No one is safe from tragedy, so giving your family or significant other financial protection with life insurance for your credit products just makes sense.
Regardless of age, most people don’t like to think about death. Most studies show that about 55% of Canadians do not have Will in place. That is a lot!
However, leaving loved ones in need or with financial burdens to manage on top of dealing with grief and sorting out the estate is not a situation anyone would choose. This holds true for all the financial products and commitments you take on over the course of your life. Have you taken precautions to avoid transferring the financial burdens of your mortgage or credit card to your family?
From the moment you land your first real job, you have a new margin of financial flexibility and the freedom to dream about your next big projects: travel, car, house… Then you meet the right person, and after a little while you decide to buy your own home together. Everything is good. But then suddenly, tragedy hits.
By taking life insurance on your mortgage, you ensure that the insured balance of your loan will be repaid in full to your financial institution. Result: your partner or family end up fully owning the house, and will never have to worry about where they will live and whether they need to move.
Even if you have an arrangement where you share the mortgage fifty/fifty, insurance might still cover the whole insured balance, which could be the entirety of the amount remaining. If the scenario was reversed and only the surviving partner was insured though, it would be a whole other ballgame… Which is why it’s important to make sure that all the owners of a shared good have the right insurance coverage.
You should also be aware that most banks that offer life insurance for mortgages offer a fixed premium for the duration of your coverage, which might help you with your budgeting.
If taking out life insurance for your mortgage seems logical given the amount of money in play, doing the same with your credit card should seem just as rational.
Essentially, with this type of insurance attached to your credit card, your balance as of the date of death or your previous statement is generally covered. So at least, though your partner will need to pay funeral costs and any expenses associated with the estate, your credit card purchases won’t be an additional burden.

◆ RECORDS

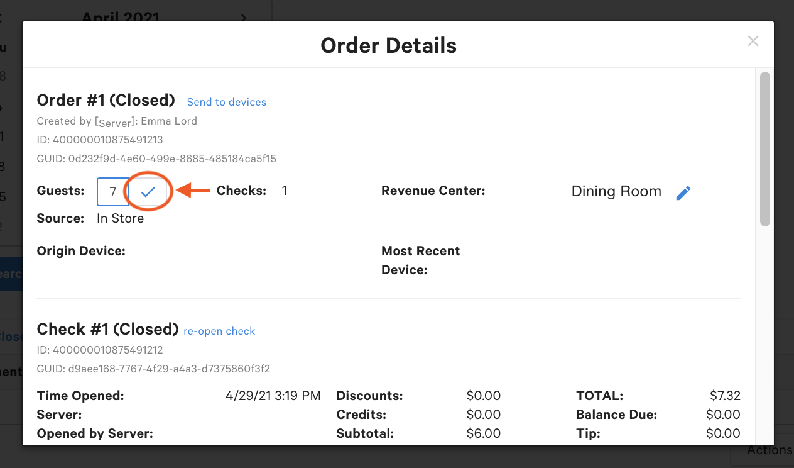Click the order ID number line

(x=100, y=140)
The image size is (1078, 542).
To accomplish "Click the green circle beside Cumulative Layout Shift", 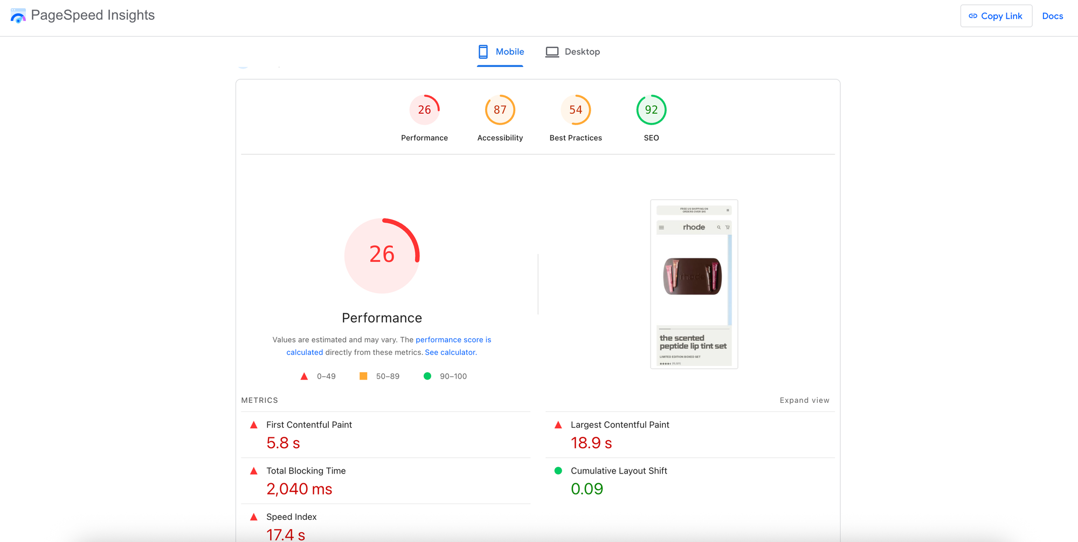I will [x=558, y=471].
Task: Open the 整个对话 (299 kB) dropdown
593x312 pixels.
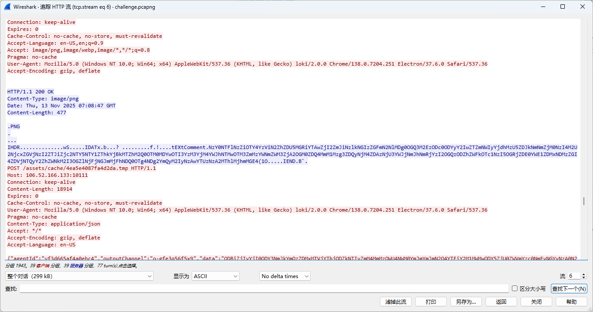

◆ TASK INSTRUCTIONS
A. Summarize the life insurance text in two sentences.
B. Please reproduce the part of the life insurance text starting at "No one is safe" and ending at "to your family?".
C. Answer these questions using the life insurance text, marking each answer like its question:
(i) According to most studies, about what percentage of Canadians do not have a Will?
(ii) What kind of premium do most banks that offer life insurance for mortgages provide?
(iii) With life insurance attached to a credit card, which balance is generally covered?

◆ SET OF ANSWERS
A. Life insurance on credit products such as a mortgage or a credit card keeps a partner or family from having to manage those debts on top of grief and sorting out the estate. Mortgage coverage repays the insured loan balance in full so survivors fully own the house, usually for a fixed premium, and credit card coverage generally pays the balance as of the date of death or the previous statement.

B.
No one is safe from tragedy, so giving your family or significant other financial protection with life insurance for your credit products just makes sense.
Regardless of age, most people don’t like to think about death. Most studies show that about 55% of Canadians do not have Will in place. That is a lot!
However, leaving loved ones in need or with financial burdens to manage on top of dealing with grief and sorting out the estate is not a situation anyone would choose. This holds true for all the financial products and commitments you take on over the course of your life. Have you taken precautions to avoid transferring the financial burdens of your mortgage or credit card to your family?

C.
(i) About 55%.
(ii) A fixed premium for the duration of the coverage.
(iii) The balance as of the date of death or as of the previous statement.